For all practical purposes, ONGC’s resistance is the same as the Centre’s, and could thwart Vedanta’s bid. It may be a private deal, but under Indian oil exploration policy, the Government must approve of any such change of ownership. This provision was whittled down by a policy review in 1998, but Cairn India got most of its oil exploration blocks under a stricter scheme earlier.
That is how nationalism enters the picture. If all natural resources are State owned, as the Supreme Court has recently ruled, then the Government cannot let private entities strike their own deals without its approval. But still, it’s a Catch-22 for the Centre. If it blocks the deal, it risks setting a precedent of ‘nationalisation’ of resources, as it is likely to be seen worldwide. This could deter foreign capital and technology for the sector. One way out would have been for ONGC to make a counterbid for Cairn India. But that would be much too costly.

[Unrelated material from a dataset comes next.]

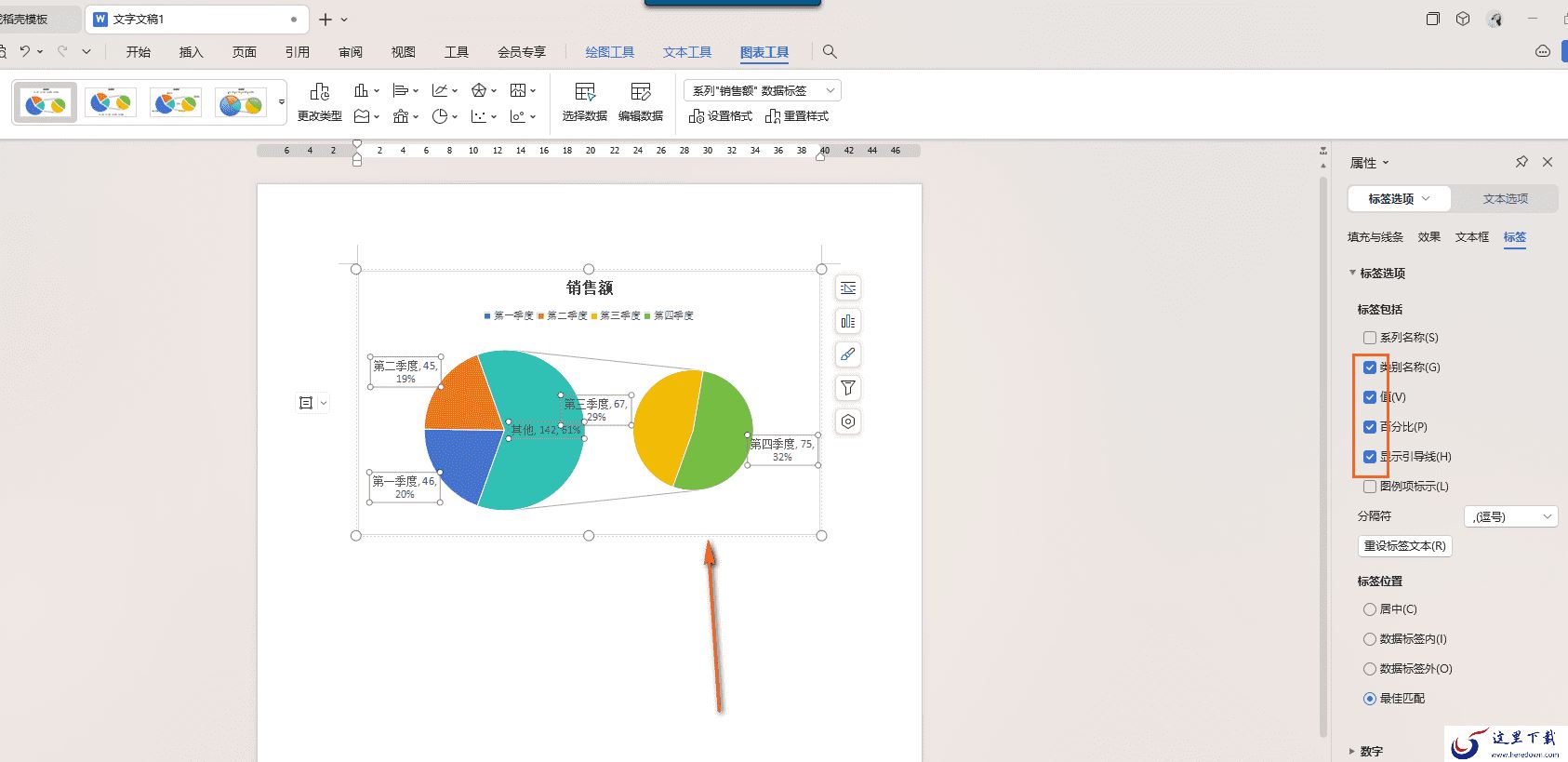1568x762 pixels.
Task: Select the first chart style thumbnail
Action: click(x=46, y=102)
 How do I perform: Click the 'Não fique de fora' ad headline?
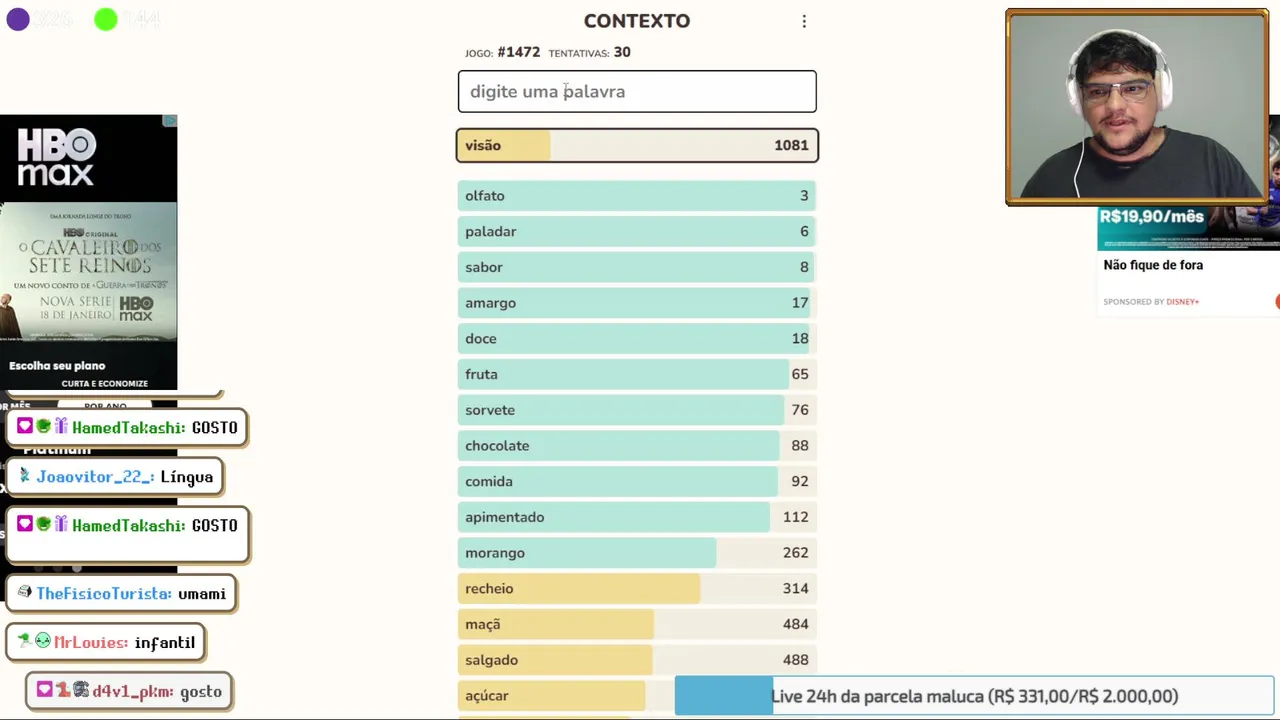click(1153, 265)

Cairn Energy’s CEO has claimed lately that news of its Vedanta deal had “leaked” before he got a chance to talk to the Indian Government. And Vedanta has been scurrying to ensure that its open offer to minority shareholders is made at a fairer price than earlier planned. Yet, at the end, it’s the Government and Government alone that is weighing its options. In Canada, however, it’s a broad set of shareholders working out the business pros and cons. The difference in the nature of resistance is stark.
But then, this should not be a surprise. While India has come a long way since Swraj Paul, takeovers here are not likely to get easier anytime soon. No matter how you look at it, there is something about raiders that unsettles the most globally exposed of Indians.